[WHAT IS ASKED] List each line of the entries below that contains the string "Select", copying every such line in full. Count only matches with the same capitalization.

--------------------

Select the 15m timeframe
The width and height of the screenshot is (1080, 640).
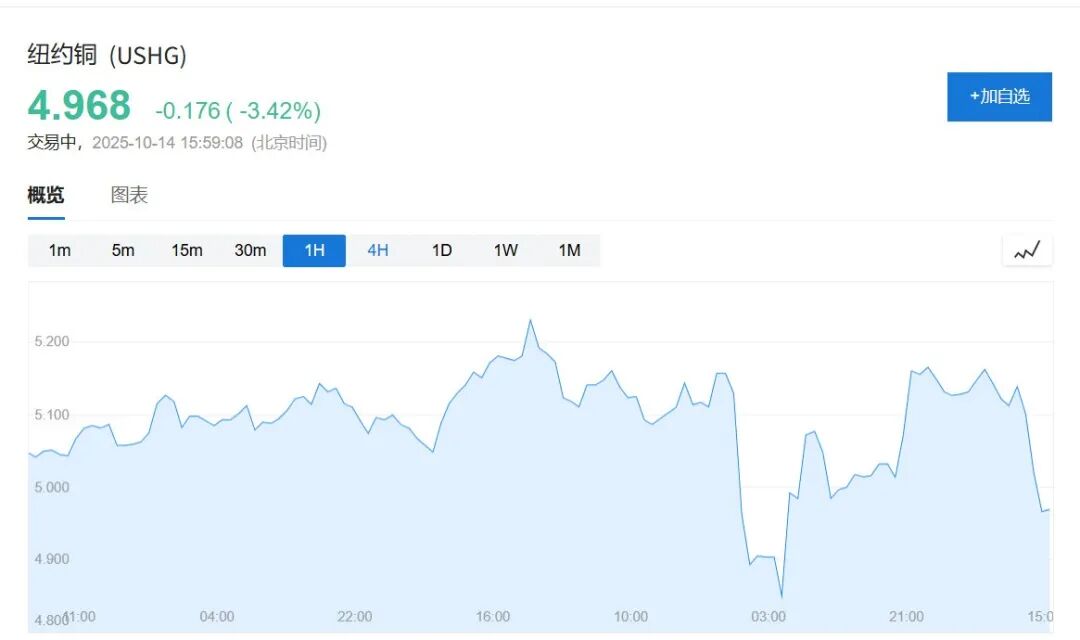(187, 251)
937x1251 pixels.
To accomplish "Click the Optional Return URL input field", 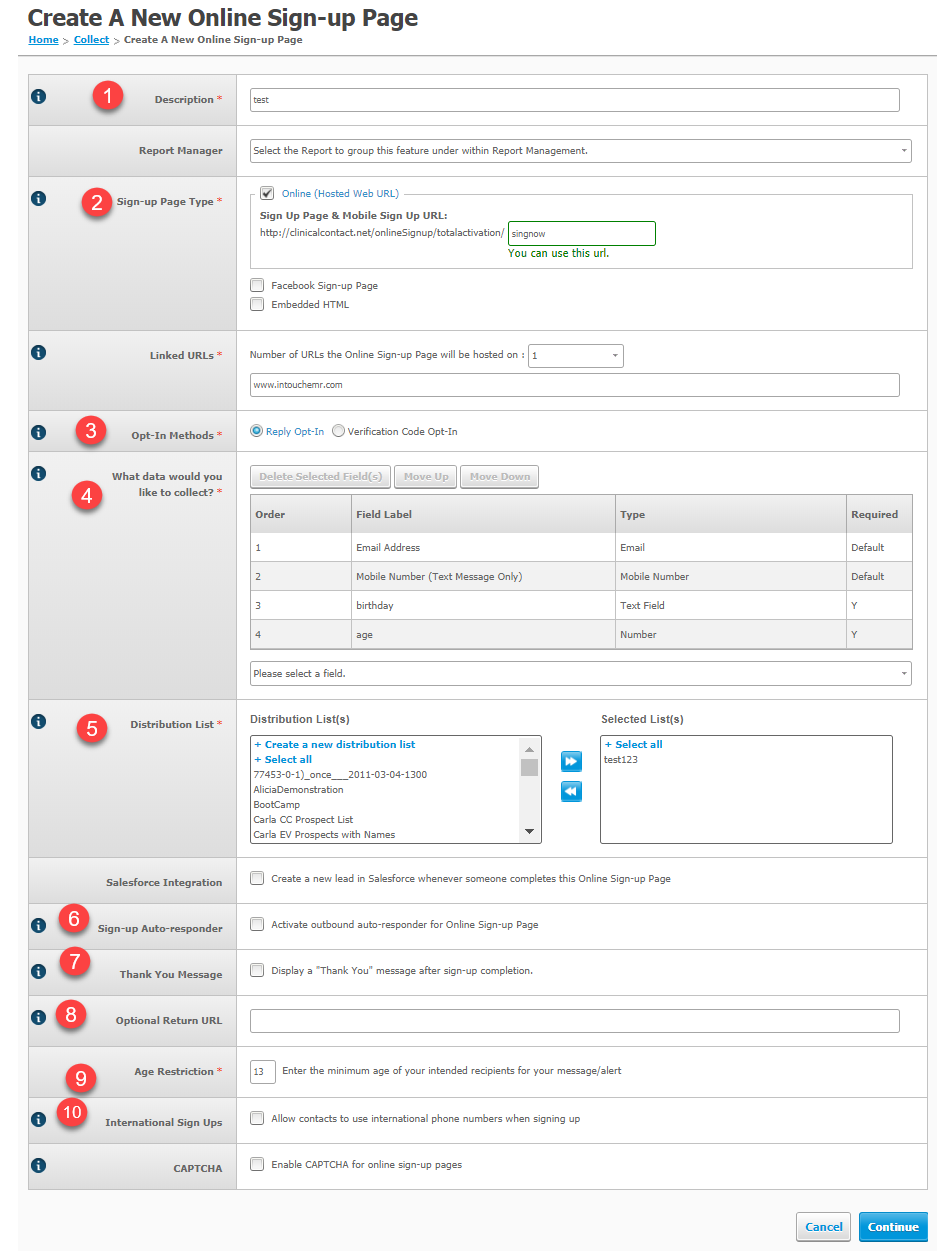I will click(x=575, y=1020).
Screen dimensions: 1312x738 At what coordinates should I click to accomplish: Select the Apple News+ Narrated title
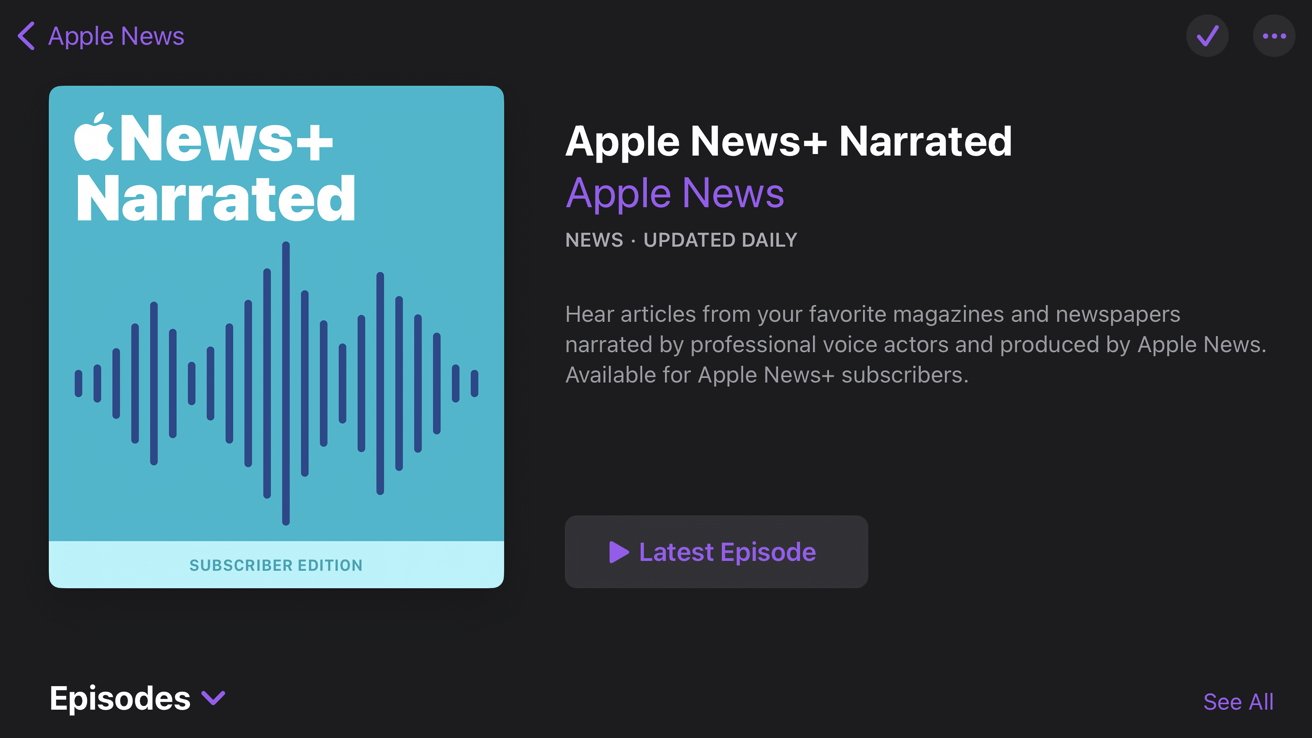coord(789,141)
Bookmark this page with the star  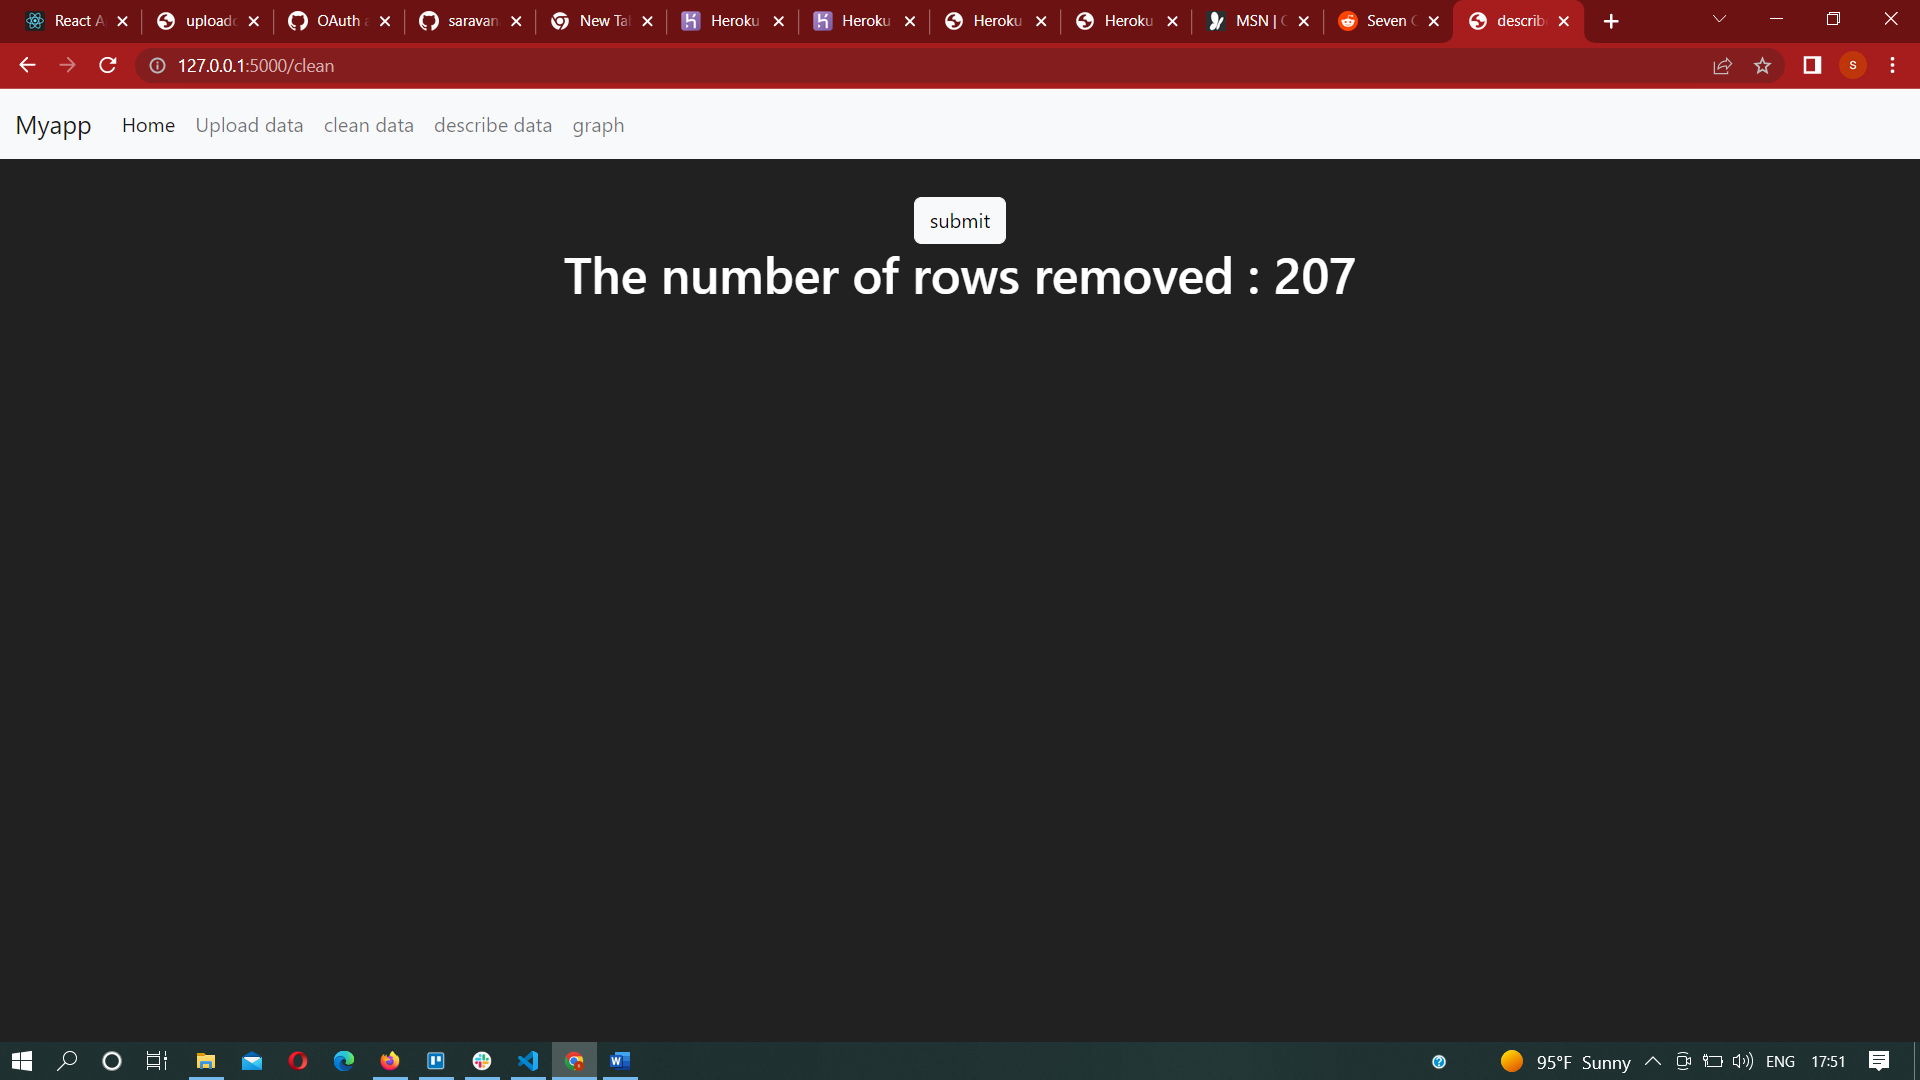click(1763, 66)
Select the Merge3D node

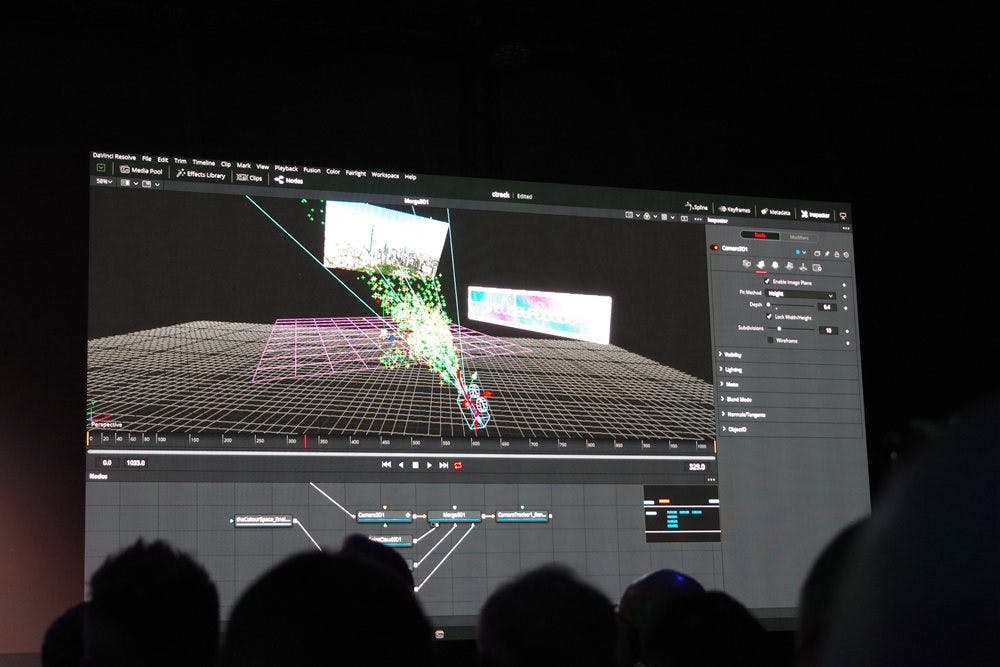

--------------------

[TASK ANSWER]
Select the 15m timeframe
Screen dimensions: 1312x738 At what coordinates should I click to accomplish: Select the Apple News+ Narrated title
Select the Merge3D node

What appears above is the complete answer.